Is it self-orientation to care about yourself?

Yes, of course it is. So what? There is nothing wrong with having things you have to do for yourself on your list. The type of self-orientation we talk about in Trusted Advisor Associates, reducing our Trust Quotient, is not about taking care of you. It’s about being self-absorbed, and unable to get out of your own way. When you take care of yourself, you are better equipped to focus on others. 

Professionals who truly care about their clients often forget that they need to address their own needs as well. This includes the exercise and family time I noted above. It also includes taking steps to develop business in the future. Just because you have work on your desk today, doesn’t always mean that the work must trump a networking or business development activity. 
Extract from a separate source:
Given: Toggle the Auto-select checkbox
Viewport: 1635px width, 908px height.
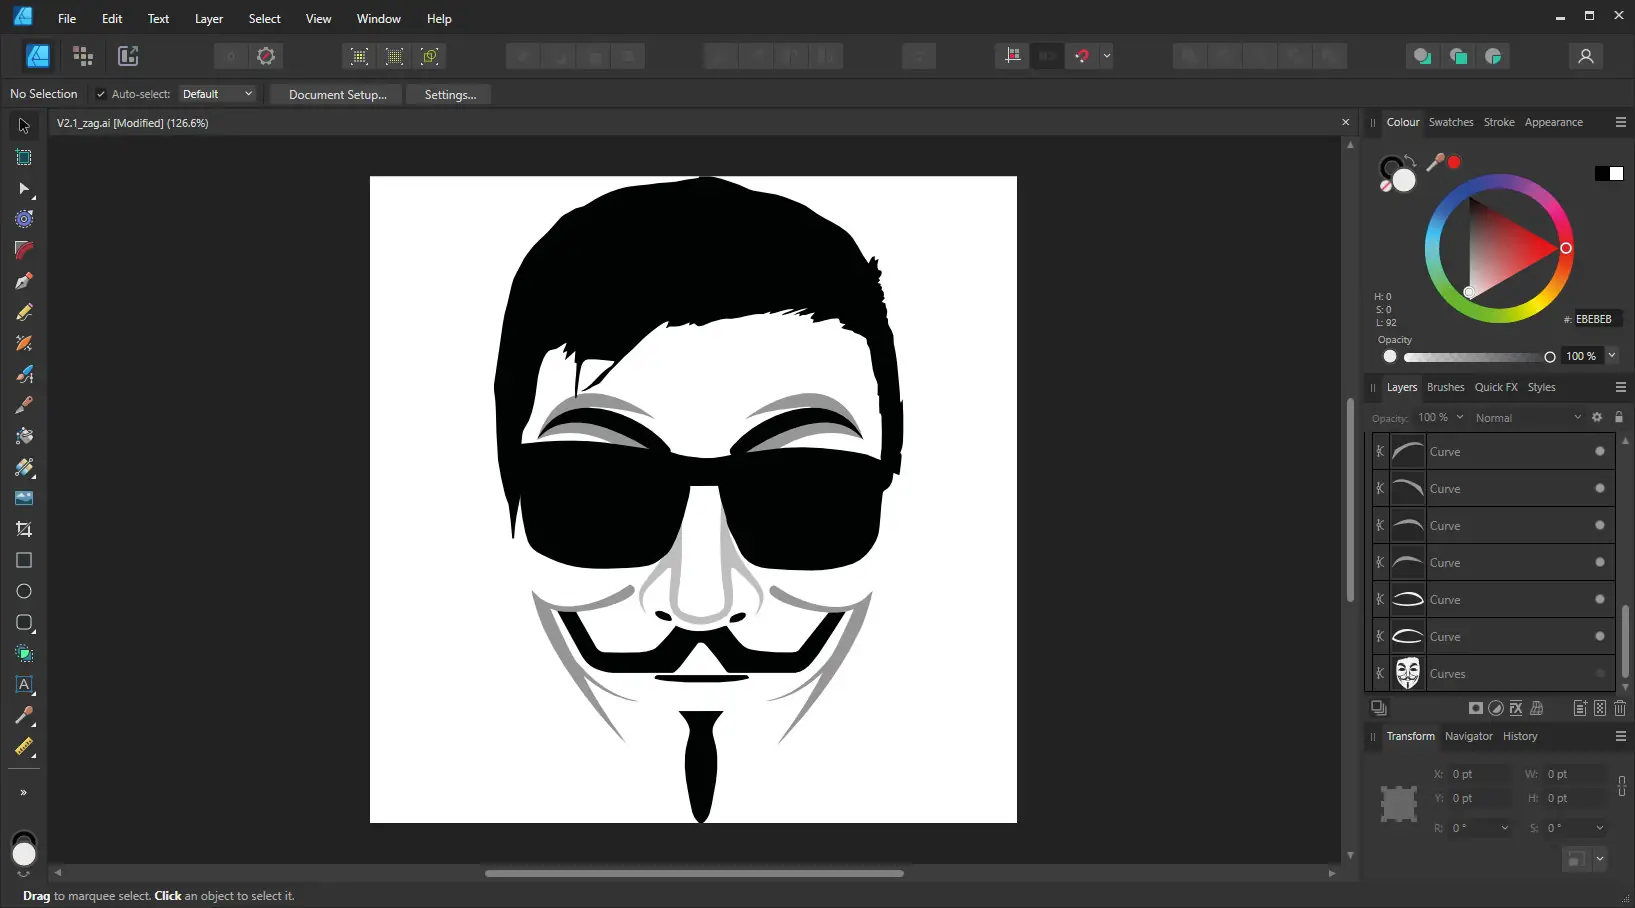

Treat yourself as if you are a client.

Imagine that you are one of your clients. When there is a conflict between an activity you need to do for you, and one you need to do for another client, analyze the conflict and priorities the same way you would if you had two clients competing for your time. You decide which client has the more immediate priority, and you let the other client know when you will address that client’s needs. When you use this process, sometimes your needs will trump the client work. So if you have a referral-source lunch and work that needs to be done by 5, and you believe you can get it done when you get back, don’t blow off the lunch. Take care of yourself, and then take care of the client. The work will still be on your desk when you get back, and you’ll get it done in time. 

So – what will you do?

Are you ready to put yourself first sometimes? Here are three easy rules to follow: 

  1. When you create your work task list, put your marketing, and personal tasks on the same list.
  2. When you prioritize your task list, include all your tasks, not just your work tasks.
  3. When there is a conflict with your time, don’t exclude your needs when you make your decision on set priorities. You may have to take a back seat some of the time, but not all of the time.

Putting yourself first isn’t easy, and sometimes may feel selfish. Just remember that we do respect people who take care of themselves along with caring about others.